Domestic Violence Prevention Enhancement and Leadership Through Alliances (DELTA) is a project of the Centers for Disease Control and Prevention, intended to prevent first time perpetration and first time victimization of Intimate Partner Violence.

Purpose of the Program
Intimate partner violence (IPV) is a significant public health problem in the United States. Research indicates that IPV exists on a continuum from episodic violence—a single or occasional occurrence—to battering (Johnson, 1995). Battering is more frequent and intensive and involves one partner who develops and maintains control over the other. See our web site for additional information about the magnitude and consequences of IPV.

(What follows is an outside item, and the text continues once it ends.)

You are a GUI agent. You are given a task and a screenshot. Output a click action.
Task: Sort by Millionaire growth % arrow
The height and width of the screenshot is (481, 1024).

All forms of IPV, from episodic violence to battering, are preventable. The key to prevention is focusing on first-time perpetration and first-time victimization. Knowledge about the factors that prevent IPV is lacking. CDC is working to better understand the developmental pathways and social circumstances that lead to this type of violence. In addition, the agency is helping organizations evaluate the effectiveness of existing programs to reduce both victimization and perpetration.

The Domestic Violence Prevention Enhancement and Leadership Through Alliances (DELTA) program seeks to reduce the incidence (i.e., number of new cases) of IPV in funded communities. The program addresses the entire continuum of IPV from episodic violence to battering through a variety of activities.